When speaking about Belgium, Dr. Florence Hut, physician-in-chief at CHU Brugmann (Brugmann University Hospital) is full of pride. Only a few days ago, Francois Englert, a Belgian theoretical physicist won this year’s Nobel Prize for Physics, bringing the total number of the country’s Nobel Prize laureates to 11. But to Dr. Hut, what made her even prouder during her lecture at my health care policy class at Columbia University is Belgium’s almost-too-good-to-be-true health care system.
The country’s infant mortality rate is 3.3/1,000 newborns, almost 50 percent lower than the number in the U.S.; 99 percent of Belgian people are insured compared with 84 percent of American; the obesity rate is 14 percent in Belgium and 36 percent in the U.S.; the total expenditures on health per capital in Belgium is only half compared to the U.S…. But one thing that really differentiates the Belgian health care system from the U.S. is more than 90 percent of Belgians are satisfied with it.
The timing of the lecture was particularly opportune—when dealing with a government shutdown, a heated ongoing debate over universal coverage, an expensive and increasingly dysfunctional health care system and growing concerns with the future of the world’s largest economy and leader of the free world, hearing a health care success story cannot be more refreshing and inspiring.
Belgium’s success, according to Dr. Hut largely relies on the trust between citizens and the government—people genuinely believe its government, the single payor of their health care makes smart decisions and works in the best interest of citizens. The trust is fostered by a strong sense of solidarity—it is every citizen’s responsibility to contribute to health care, a basic human right, when they are healthy. The Belgian mindset is probably shocking to many people living here in the United States, where government has been long regarded by many as an enemy of freedom and a culture of volunteerism and individualism has been deeply rooted in almost everywhere of the society. Ironically, “personal responsibility” makes Belgian health care system sustainable and “volunteerism” makes the U.S. system so fragmented and leaves millions of people out of coverage.
From policy makers, economists to scholars, many have offered remedies to fix health care in the U.S. but meaningful and tangible improvements have been limited. The world’s most expensive health care system does not generate the best results. If the Belgian health care system is any indication, the answer to fixing the U.S. health care system may not be tactics but a new perception of health care that is built upon mutual trust and humanity. Because when trust and humanity are gone, we see serious issues that negatively affect everyone in the system: defensive medicine, low efficiency, poor outcome, alarming safety records and most of all, the indifference for those who rely on safety net for care in a country where so many strongly believe “personal responsibility” and free market are panaceas.

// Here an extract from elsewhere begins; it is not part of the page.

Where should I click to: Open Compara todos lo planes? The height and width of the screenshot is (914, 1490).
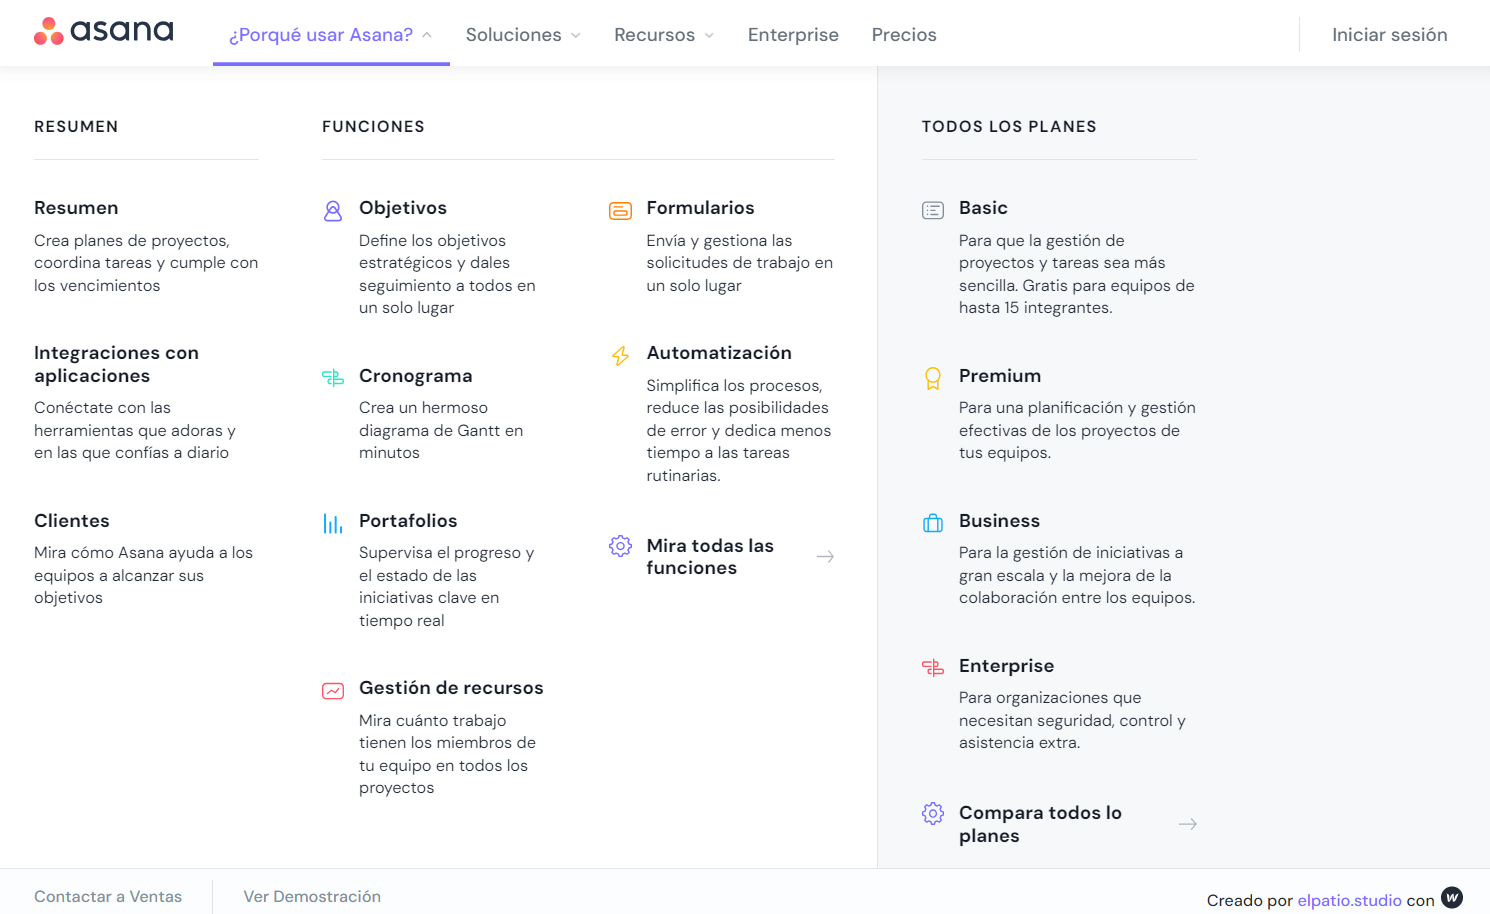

What Dr. Hut could not comprehend was why so many people in this country have been trying so hard to stop a law that only brings incremental benefits for those who need them the most. Call the Belgian system “socialized medicine,” but the results speak for themselves. As the only major country in the Western world that doesn’t have universal health care coverage and the one with the highest health care spending per capita, the U.S. experience has clearly demonstrated why health care cannot function well without strong involvement of government.
The struggle of the Affordable Care Act is the struggle for the future of this country. If the trust and humanity can be rebuilt through the struggling, all the debates and negations might be all worth it.